A recent study related to the possibility of its discovery identity of anonymous network users Tor (The Onion Router) has caused a lot of "turmoil" in the online community. So much so that the project developers issued a statement to calm things down, stating that the percentage of false positives makes such attacks useless.
The study was published after six years of research by Professor Sambuddah Chakravarty of the Indraprastha Institute of Informatics, New Delhi. In short, the professor reports that 81% of Tor network users' IP addresses can be revealed through analysisher movementς που συλλέγεται από τα routers της Cisco μέσω της τεχνολογίας NetFlow. Μπορείτε να βρείτε την έρευνα On the Effectiveness of Traffic Analysis Against Anonymity Networks Using Flow Records, here (PDF).
Chakravarty said that under laboratory conditions he was able to uncover all anonymous addresses. When the technique was tested under real conditions, the accuracy was reduced to 81,4% and a false positive 12,2% was recorded.
The percentage of false positive results was 6,4%. According to Roger Dingledine, developer of the Tor project, this value is extremely important, because it shows that on a large scale, the whole attack looks like someone is looking for a needle in a haystack. Thus he claims that the attack is ineffective.

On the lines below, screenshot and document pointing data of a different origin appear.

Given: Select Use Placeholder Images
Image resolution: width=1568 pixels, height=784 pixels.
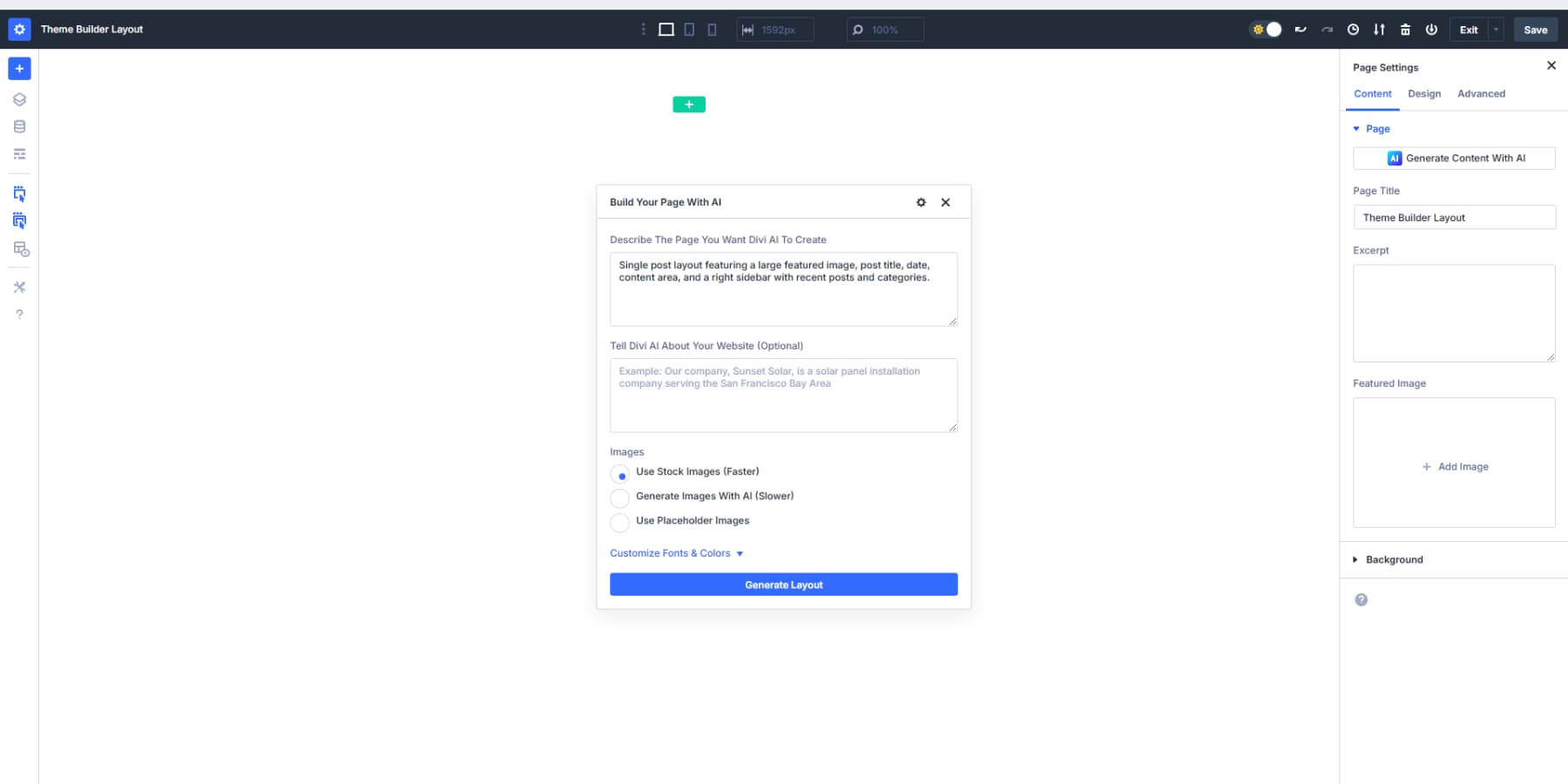Looking at the screenshot, I should tap(619, 523).
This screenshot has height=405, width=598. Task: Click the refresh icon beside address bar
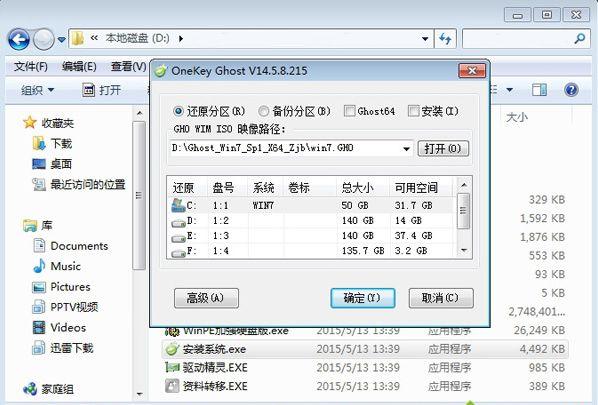(445, 39)
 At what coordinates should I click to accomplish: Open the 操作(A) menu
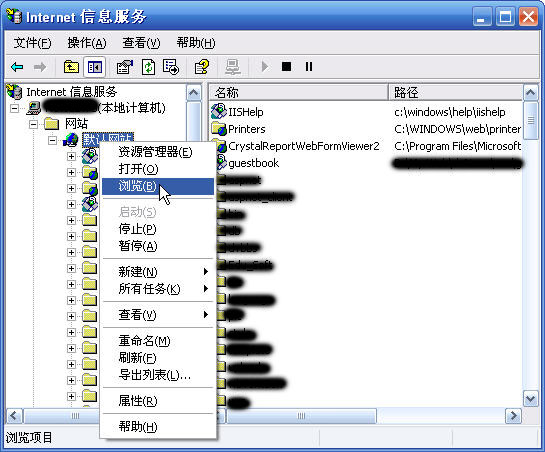pos(87,43)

The Chakravarty project is based on identifying similarities in traffic flow patterns entering and leaving the Tor network. The data from NetFlow has not been perfected enough, and to balance this drawback, the type of attack proposed by the researcher requires a server controlled by the intruder and "introduces deterministic disturbances in the traffic of anonymous visitors."
This could be part of a government's plan, or a surveillance agency, designed to observe traffic passing through the Tor network's servers at various points. The other view coming from the developer of the Tor Project, states that the users they still have no reason to fear that their identities can be revealed when using Tor.
The truth is probably somewhere in the middle, but there is a well-known saying, "if you don't praise it home it will fall on you."